For the second time in six weeks, the Reserve Bank of India on Wednesday hiked the interest Rate — this time by 50 basis points. This would tame inflation but pave the way for rise in home, auto and other loan EMIs.
Haunted by the spectre of inflation which has sustained around 6 per cent mark— way above the RBI’s comfort level — the six-member monetary committee of the central bank unanimously voted to raise the lending rate by 50 basis points to 4.90 per cent, Governor Shaktikanta Das said.
The increase follows a 40 bps rise in early May at an unscheduled meeting that kicked off the central bank’s tightening cycle.
The rate hike on May 4 and on Wednesday comes after 11 consecutive times of the RBI holding interest rate at a record low of 4 per cent. The RBI cut the repo rate by 250 basis points since February 2019 to help revive the growth momentum. This included a 115 bps cut between March 2020 and May 2020 to soften the blow from the Covid crisis.
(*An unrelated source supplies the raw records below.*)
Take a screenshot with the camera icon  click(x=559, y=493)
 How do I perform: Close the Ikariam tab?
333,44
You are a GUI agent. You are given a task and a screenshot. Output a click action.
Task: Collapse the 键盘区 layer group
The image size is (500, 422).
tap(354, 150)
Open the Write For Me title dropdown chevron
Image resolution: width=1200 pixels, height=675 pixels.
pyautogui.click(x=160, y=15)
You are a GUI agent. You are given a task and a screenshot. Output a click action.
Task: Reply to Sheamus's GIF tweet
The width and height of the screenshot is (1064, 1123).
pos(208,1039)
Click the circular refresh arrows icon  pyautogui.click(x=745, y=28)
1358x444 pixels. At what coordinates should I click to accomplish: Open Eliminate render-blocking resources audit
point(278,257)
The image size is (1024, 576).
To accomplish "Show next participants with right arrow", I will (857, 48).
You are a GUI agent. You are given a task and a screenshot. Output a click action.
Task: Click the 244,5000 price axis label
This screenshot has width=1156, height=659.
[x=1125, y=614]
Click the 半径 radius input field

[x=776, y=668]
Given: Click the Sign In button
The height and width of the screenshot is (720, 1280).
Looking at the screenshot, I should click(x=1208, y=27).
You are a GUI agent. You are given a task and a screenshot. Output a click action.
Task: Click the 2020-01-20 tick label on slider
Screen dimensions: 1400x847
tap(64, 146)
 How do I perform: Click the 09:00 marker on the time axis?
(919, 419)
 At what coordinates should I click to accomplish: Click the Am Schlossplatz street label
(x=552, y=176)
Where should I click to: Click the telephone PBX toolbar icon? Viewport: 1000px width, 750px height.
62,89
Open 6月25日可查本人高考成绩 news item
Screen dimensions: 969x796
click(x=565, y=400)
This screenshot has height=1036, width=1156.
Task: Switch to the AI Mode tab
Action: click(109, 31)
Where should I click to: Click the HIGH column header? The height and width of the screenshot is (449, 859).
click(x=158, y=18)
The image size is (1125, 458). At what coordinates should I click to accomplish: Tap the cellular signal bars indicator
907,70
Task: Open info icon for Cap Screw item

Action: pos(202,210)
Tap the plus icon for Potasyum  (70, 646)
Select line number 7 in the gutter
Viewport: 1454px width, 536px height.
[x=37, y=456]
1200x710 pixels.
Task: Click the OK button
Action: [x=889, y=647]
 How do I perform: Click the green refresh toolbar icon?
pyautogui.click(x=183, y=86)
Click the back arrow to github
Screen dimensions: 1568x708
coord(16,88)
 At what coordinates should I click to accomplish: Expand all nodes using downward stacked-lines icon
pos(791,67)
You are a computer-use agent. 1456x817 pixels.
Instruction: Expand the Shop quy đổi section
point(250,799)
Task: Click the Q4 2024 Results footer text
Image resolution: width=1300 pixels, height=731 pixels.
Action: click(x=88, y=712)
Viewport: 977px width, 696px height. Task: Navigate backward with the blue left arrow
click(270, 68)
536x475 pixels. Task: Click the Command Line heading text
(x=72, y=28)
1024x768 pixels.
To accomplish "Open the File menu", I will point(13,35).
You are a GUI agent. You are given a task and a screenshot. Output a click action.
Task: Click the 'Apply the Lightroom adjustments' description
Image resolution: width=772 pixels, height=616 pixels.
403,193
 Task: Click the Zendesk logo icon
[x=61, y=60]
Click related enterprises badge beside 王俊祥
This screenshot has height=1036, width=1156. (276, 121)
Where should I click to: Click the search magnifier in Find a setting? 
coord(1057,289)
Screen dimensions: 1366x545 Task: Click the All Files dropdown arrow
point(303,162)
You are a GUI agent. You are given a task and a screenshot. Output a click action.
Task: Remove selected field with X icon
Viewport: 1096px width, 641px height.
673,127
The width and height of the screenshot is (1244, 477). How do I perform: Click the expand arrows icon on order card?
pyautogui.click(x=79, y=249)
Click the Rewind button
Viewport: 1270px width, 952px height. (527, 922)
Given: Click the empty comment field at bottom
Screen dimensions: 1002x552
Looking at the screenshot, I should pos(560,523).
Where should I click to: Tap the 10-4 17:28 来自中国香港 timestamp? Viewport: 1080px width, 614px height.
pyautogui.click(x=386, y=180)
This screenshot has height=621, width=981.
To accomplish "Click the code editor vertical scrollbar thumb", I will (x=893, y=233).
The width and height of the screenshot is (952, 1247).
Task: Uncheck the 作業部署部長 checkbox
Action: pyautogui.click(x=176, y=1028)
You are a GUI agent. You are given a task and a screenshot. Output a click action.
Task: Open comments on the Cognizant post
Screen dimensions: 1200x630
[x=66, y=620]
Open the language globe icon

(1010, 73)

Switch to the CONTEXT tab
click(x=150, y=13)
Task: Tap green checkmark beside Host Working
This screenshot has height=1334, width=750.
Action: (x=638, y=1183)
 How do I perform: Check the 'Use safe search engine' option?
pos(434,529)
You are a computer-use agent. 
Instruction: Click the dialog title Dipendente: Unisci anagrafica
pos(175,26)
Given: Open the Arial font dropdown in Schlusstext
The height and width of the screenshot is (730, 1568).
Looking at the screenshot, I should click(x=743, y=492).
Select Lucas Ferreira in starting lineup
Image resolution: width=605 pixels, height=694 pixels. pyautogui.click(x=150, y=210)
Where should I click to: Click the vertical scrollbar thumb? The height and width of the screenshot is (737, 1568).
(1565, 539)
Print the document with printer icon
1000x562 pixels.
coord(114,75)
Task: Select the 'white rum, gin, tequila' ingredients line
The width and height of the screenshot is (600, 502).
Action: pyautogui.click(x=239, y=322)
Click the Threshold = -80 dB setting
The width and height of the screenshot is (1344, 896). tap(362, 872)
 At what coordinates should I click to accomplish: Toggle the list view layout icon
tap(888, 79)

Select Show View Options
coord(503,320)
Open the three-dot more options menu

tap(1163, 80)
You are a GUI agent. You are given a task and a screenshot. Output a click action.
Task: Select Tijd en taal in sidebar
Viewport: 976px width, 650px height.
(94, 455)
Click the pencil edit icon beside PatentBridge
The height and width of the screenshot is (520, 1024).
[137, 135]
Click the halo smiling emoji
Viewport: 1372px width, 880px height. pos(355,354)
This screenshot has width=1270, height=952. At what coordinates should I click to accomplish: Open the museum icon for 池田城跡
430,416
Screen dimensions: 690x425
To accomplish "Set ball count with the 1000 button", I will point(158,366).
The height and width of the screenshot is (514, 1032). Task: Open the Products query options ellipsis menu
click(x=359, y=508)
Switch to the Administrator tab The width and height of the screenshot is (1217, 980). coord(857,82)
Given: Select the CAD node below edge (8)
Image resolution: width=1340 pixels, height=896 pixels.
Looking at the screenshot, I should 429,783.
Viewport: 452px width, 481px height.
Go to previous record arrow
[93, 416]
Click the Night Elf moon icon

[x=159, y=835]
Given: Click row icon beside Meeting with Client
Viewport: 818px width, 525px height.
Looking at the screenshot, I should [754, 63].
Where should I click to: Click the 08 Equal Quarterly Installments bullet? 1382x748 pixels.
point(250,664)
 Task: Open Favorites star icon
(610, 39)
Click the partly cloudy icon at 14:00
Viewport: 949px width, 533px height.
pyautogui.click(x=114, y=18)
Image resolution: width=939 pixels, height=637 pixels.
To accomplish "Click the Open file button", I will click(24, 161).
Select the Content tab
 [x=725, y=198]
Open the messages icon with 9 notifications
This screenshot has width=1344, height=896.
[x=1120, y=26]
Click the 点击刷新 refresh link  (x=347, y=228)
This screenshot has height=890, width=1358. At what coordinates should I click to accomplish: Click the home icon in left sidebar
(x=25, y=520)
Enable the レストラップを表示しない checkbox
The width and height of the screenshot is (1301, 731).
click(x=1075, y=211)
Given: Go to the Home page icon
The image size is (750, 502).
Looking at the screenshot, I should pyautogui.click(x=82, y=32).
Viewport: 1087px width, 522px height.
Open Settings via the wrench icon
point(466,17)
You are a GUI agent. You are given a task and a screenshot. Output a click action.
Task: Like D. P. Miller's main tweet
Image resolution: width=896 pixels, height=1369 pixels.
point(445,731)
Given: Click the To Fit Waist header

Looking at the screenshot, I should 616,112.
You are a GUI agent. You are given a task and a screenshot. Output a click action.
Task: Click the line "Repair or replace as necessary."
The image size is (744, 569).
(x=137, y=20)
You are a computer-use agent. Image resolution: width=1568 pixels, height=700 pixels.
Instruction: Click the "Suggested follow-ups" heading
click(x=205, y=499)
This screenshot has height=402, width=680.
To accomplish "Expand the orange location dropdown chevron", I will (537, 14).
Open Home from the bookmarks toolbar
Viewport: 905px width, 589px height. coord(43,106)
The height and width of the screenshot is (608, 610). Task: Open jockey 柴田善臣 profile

The Reserve Bank has the mandate to keep retail inflation at 4 per cent with a bias of 2 per cent on either side. However, retail inflation has been above 6 per cent for the last four months in a row, rising to as high as 7.8 per cent in April.
Addressing a Press conference, Das said the RBI has changed the policy stance to drop the phrase “remains accommodative”, and instead opted for “withdrawal of accommodation” for guiding its future moves.
The central bank did not hike the cash reserve ratio contrary to speculation, he said, adding that the liquidity withdrawal will be calibrated and measured. He assured that adequate liquidity will be available for banks to lend for economic growth.
The Indian economy continues to be resilient and is well placed to deal with challenges emerging from the global worries and will be supported by a banking system having strong capital buffers, low non-performing assets and higher provisioning coverage, Das said.
The RBI’s main concern seems to be in ensuring that the inflation did not spiral out of control. The rise in interest rate will discourage borrowing that would impact on availability of liquidity. However, Das said withdrawal of accommodation will be done in a way that growth will continue to get adequate support.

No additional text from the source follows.